═════ Provided material ═════

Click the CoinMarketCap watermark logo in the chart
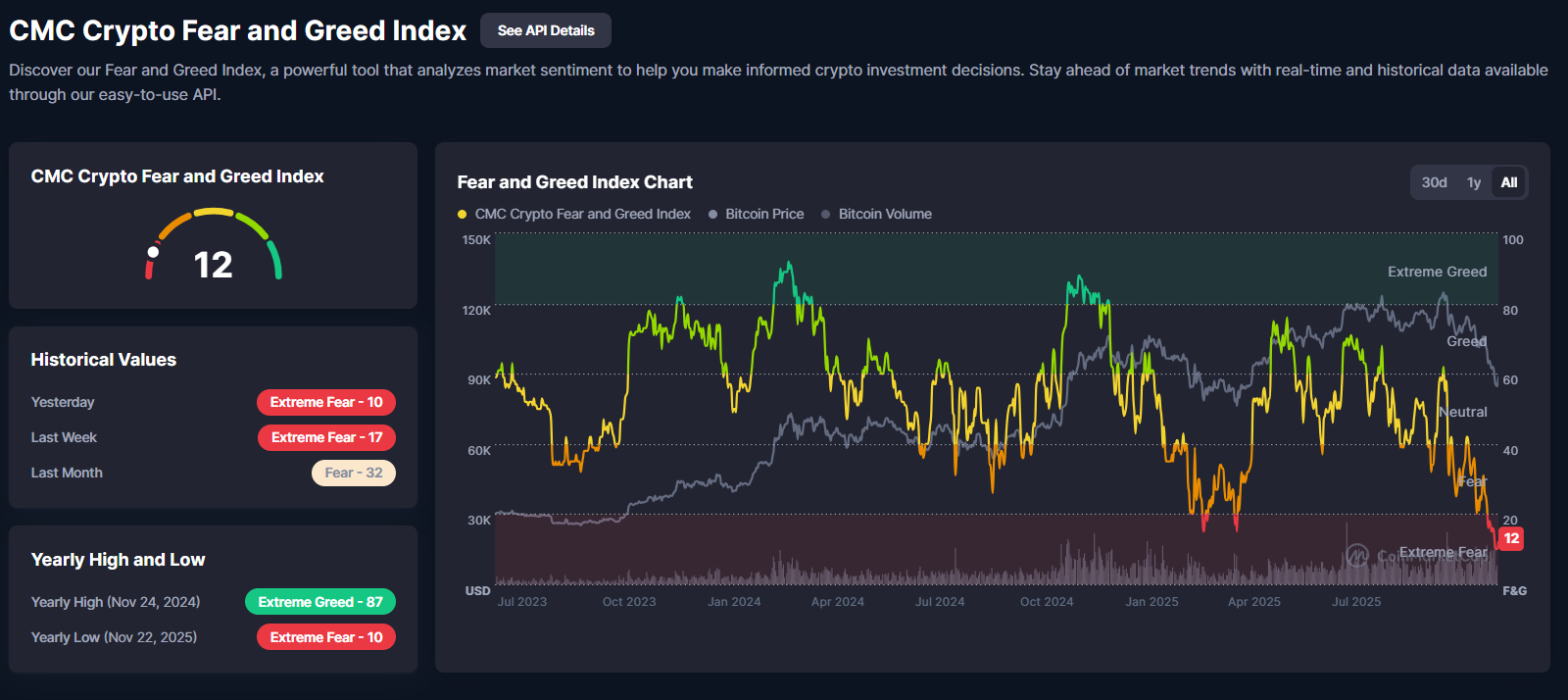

═════
═════ Provided material ═════

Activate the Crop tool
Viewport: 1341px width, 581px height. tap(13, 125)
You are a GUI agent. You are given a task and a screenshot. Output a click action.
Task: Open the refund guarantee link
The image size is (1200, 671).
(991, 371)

═════
═════ Provided material ═════

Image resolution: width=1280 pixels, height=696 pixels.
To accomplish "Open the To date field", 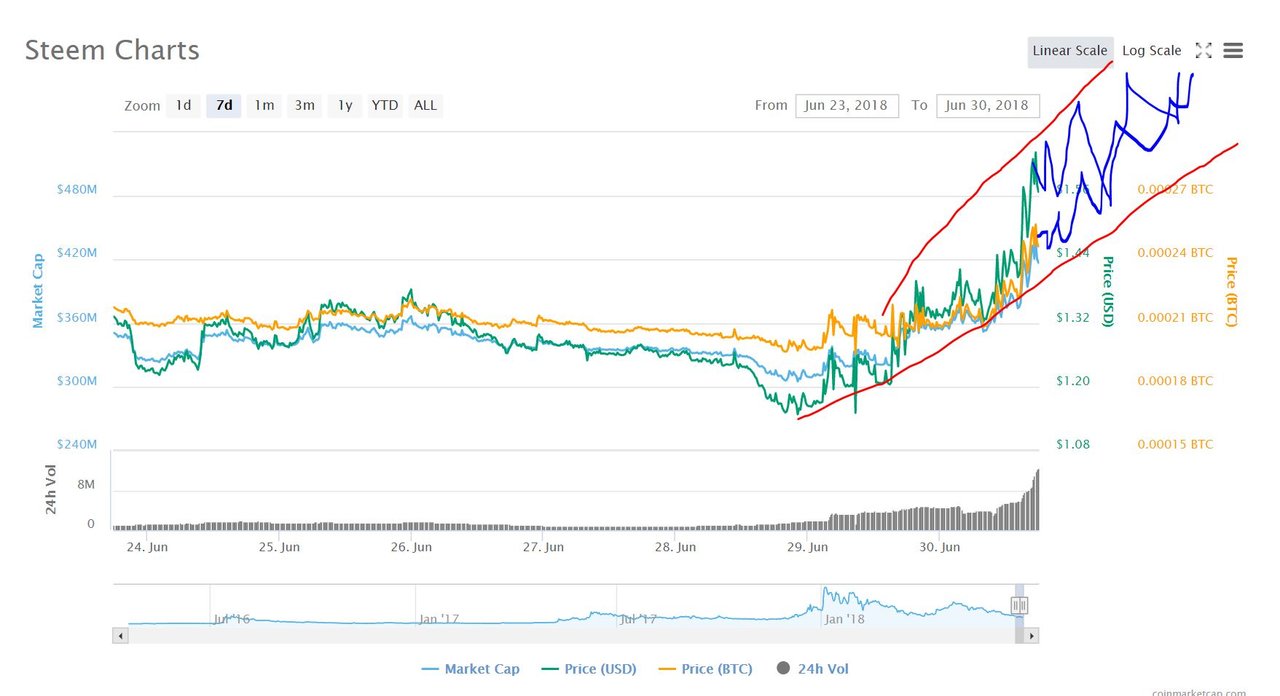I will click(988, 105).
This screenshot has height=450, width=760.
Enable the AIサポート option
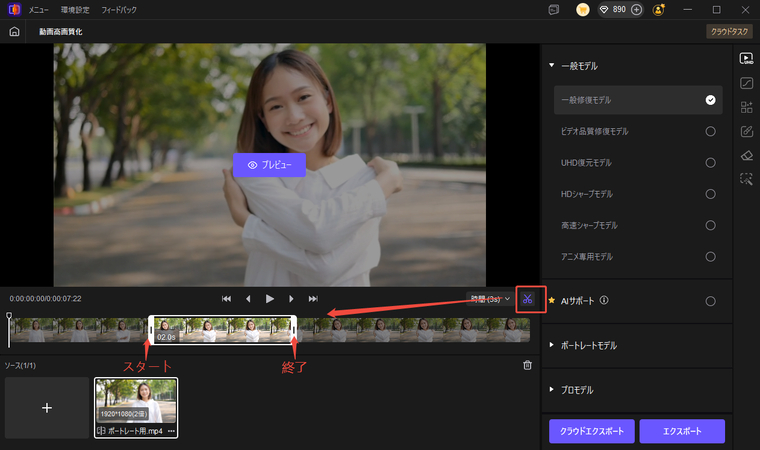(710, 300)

═════

## What the exercise asks
Please report every line in the entries above that holds the string "screenshot".

## Problem solution
You are a GUI agent. You are given a task and a screenshot. Output a click action.
This screenshot has height=450, width=760.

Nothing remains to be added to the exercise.